Подбросил в печку дров, погрелся у открытой дверцы обжигающим огнем, намыл картошки, опустил чугунок в круглое отверстие плиты, взболтал тесто на кислом молоке, принялся печь лепешки - по способу, вычитанному из кулинарной книги доктора Защокина, оставленной, вероятно, специально для него, и радовался, если получались пышные, в меру поджаристые, съедал их тут же, у печки. К пище он относился философски: любая пригодна, если ее переварит желудок, и помня еще поговорку старого судового кока: "Все полезно, что в рот полезло!" - и проблема питания его мало занимала: молоко брал у Малаховых, крупу, хлеб, соль, сахар - в киоске, без мяса легко обходился (за многие годы на судах вдоволь напитался рыбой и мясом), но и мясом его угощали добрые хуторяне; кто где достанет, привезет с главной усадьбы, непременно кликнет: "Иваныч, зайди, на жареху отделю!" А уж картошка здешняя с песчаных бугров была сахариста, чуть розовата на разрез, невероятного вкуса и душистости. Он жарил, тушил ее, толок пюре с молоком, а чаще - просто варил в мундире, чистил, ел, макая в растительное масло.
Напек горку лепешек, из чугунка пыхнул пар, и... за дверью послышалось жалобное мяуканье. Открыл. В сенях сидела крупная худая кошка. Она не отпрыгнула, не выказала испуга, напротив, вскинула мордашку и мяукнула, уже не жалуясь, а требуя чего-то.
- Хочешь войти? - спросил Ивантьев, слегка посторонившись.
Кошка вроде бы довольно крутнула хвостом, зябко передернула шкуркой, неторопливо перешагнула порог, обошла, обнюхала кухню, глянула в другую половину, уселась под кухонным столом и теперь мяукнула вежливо, просительно.
- Ага, понял: есть хочешь.
Он вынул из вчерашних щей кусок говядины, разрезал, положил перед этим рыжеватым пушистым зверем с явной примесью сибирской породы.
- Угощайся, дорогая... вернее, дорогой.
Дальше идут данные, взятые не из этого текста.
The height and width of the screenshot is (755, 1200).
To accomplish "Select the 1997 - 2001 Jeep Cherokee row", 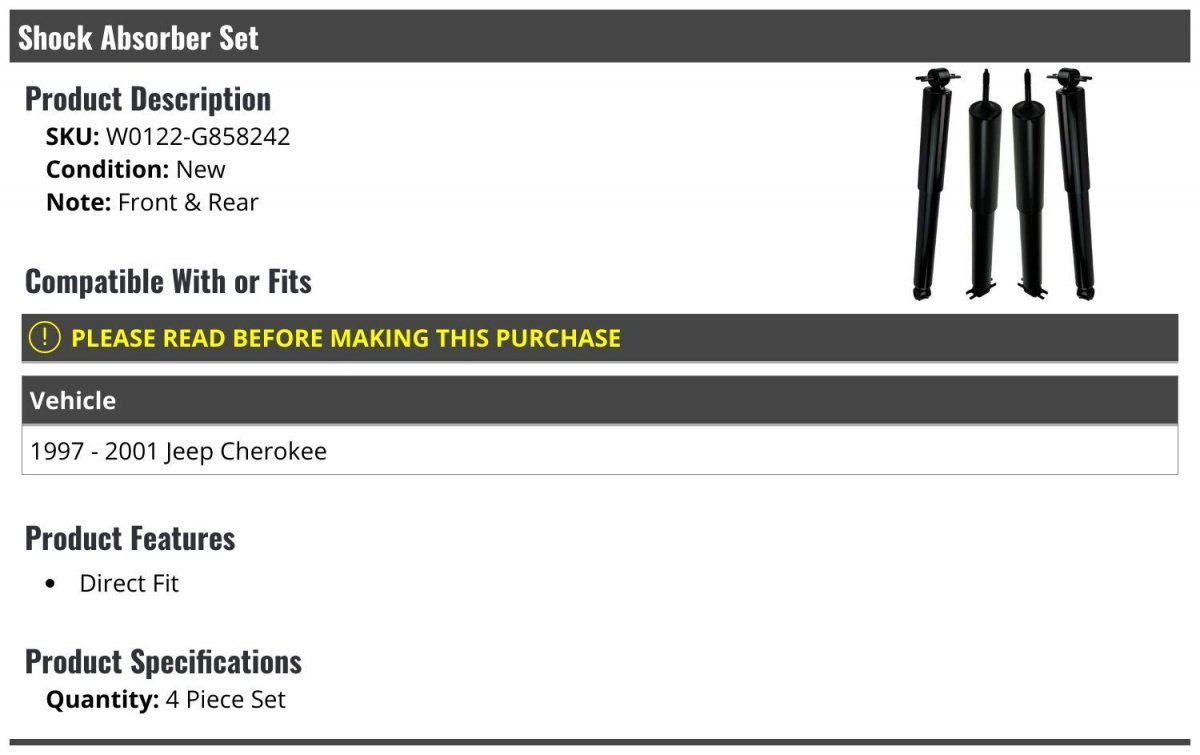I will (x=178, y=451).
Вижу: ты кот.
Голодный, тощий зверь управился с мясом мгновенно, съел три теплые лепешки, запил молоком, налитым в миску, потерся, мурлыча, о брюки Ивантьева, вспрыгнул на стул у печи, свернулся уютно, но так, чтобы видеть хозяина, и стал щуриться, словно внимательно разглядывая его.
- Ладно, давай побеседуем, - согласился Ивантьев. - Надеюсь, ты не домовой, обернувшийся котом? С хозяином я вроде договорился, дом прибрал, обогрел... Значит, чей-то соседский, пришел подкормиться? Вряд ли, опять же, слишком ты худой. Бродяга? Вероятнее всего. Прижал морозец, а тут - дом теплый, котами, собаками не пахнет. Решил поселиться. Так? Ты мигнул желтыми диковатыми глазами: точно! Бродяга к бродяге, значит, чтобы веселее, коллективом жить. Прав, тут ты прав! Какой же дом без кошки? Сегодня в сарае крысу видел, каждую ночь мыши пищат по углам - квартировать собрались. Непорядок. Ты сократишь их количество, а самых живучих будешь держать в страхе и скромности. За это я буду тебя кормить. Так? - Кот согласно сузил до черных черточек зрачки, прижмурился. - Ну и последнее: как звать тебя? Не скажешь, ясно. Со старой жизнью решительно порвал, В новой - новое имя надо. Ты пришел сам? Значит, ты пришелец. Вот и имя тебе - Пришелец.